In the case of an American Idol reject, it be a dissonance of notes that results off-key singing. For brands, dissonance happens when a brand’s marketing promises one kind of experience to customers, but delivers a completely different one.

Sometimes brand dissonance is simple matter of poor management or leadership. The owner(s) of the company an ad campaign that touts their product or service as “the best” because they perceive a “We’re number one” messaging platform to be standard marketing operation procedure. However, when it comes to delivering that product or service, they invest little or no effort into making sure that they’re really are offering something that’s superior to the competition.

These businesses may get a lot of first-time customers as a result of an aggressive “We’re the best!” marketing campaign. But they’ll struggle to retain them if the customers are disappointed by a mediocre brand experience that falls far short of the promise the company made on it’s website, direct mail, radio spots, and so forth.

The data disconnect

In other instances, brand dissonance happens because of a disconnect between a company’s marketing team and the actual operations of the company. Many factors contribute to this lack of connection (and poor leadership can be one of them, by the way), but in many cases the problem usually comes down in one way or another to a lack of data.

Let’s say that your company is a small chain of regional healthcare clinics. You’ve got a very slick-looking marketing campaign that includes a platinum website, radio spots, digital advertising, social media, the whole nine. The theme of your campaign, “We go the distance”, is beautifully branded and features helpful clinic staff who unravel patient insurance issues, help elderly patients to the car, or stay late when the little boy with the broken arm can’t quite make it by closing time.

It sounds great, right? But there’s a problem, because none of that is actually happening at the point of service delivery. Your clinic may be known for some positive assets, like convenient locations and short waiting times, but it’s also known for less-than-friendly staff and examinations that feel rushed or incomplete from a patient’s perspective. At the end of your day, your slick campaign is doing nothing but creating brand dissonance.

Scenarios like these can be avoided by a campaign strategy that begins with data. In this case, the marketing team may have researched healthcare messages that generally resonate with consumers to land on the “We go the distance” theme.
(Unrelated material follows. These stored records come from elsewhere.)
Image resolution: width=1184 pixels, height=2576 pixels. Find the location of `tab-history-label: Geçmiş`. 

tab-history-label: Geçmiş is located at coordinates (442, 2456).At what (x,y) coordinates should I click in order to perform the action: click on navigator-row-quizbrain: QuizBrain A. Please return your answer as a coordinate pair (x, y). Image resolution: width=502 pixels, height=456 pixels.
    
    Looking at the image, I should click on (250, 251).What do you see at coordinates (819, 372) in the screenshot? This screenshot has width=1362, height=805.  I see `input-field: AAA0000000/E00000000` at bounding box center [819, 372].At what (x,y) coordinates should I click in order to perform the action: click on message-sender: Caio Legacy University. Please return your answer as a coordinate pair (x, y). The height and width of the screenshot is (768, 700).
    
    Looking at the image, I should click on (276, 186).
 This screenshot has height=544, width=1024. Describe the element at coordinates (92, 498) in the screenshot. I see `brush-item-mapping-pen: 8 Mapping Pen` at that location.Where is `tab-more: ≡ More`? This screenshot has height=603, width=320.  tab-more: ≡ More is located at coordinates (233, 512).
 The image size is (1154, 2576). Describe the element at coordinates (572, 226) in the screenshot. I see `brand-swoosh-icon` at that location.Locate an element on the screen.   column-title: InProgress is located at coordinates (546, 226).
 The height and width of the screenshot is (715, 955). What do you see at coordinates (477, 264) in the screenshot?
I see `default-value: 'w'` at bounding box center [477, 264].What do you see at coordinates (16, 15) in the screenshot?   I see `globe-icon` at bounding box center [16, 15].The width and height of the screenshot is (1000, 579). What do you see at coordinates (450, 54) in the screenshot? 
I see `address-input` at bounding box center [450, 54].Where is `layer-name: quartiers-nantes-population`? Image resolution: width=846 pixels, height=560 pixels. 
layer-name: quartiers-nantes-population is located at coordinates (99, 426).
But did they also find out if that message resonated specifically with their best customers? Did they examine data, like customer surveys and social media comments, that helped them understand their customers’ current perception of their brand? Did they get with the operations team to find out if the key messages they intended to feature in the campaign were in synch with the metrics used to evaluate the clinic’s providers, which may be far more focused on efficiency and volume than they are on relationship building? Given the amount of brand dissonance at play in this scenario, the answer is probably no.

The bottom line: Branding is about more than your logo, your website, and your TV spots. It’s also about the experience you promise and provide your customers. Data can play a critical role when it comes to lining up your brand’s marketing image and your brand’s customer experience.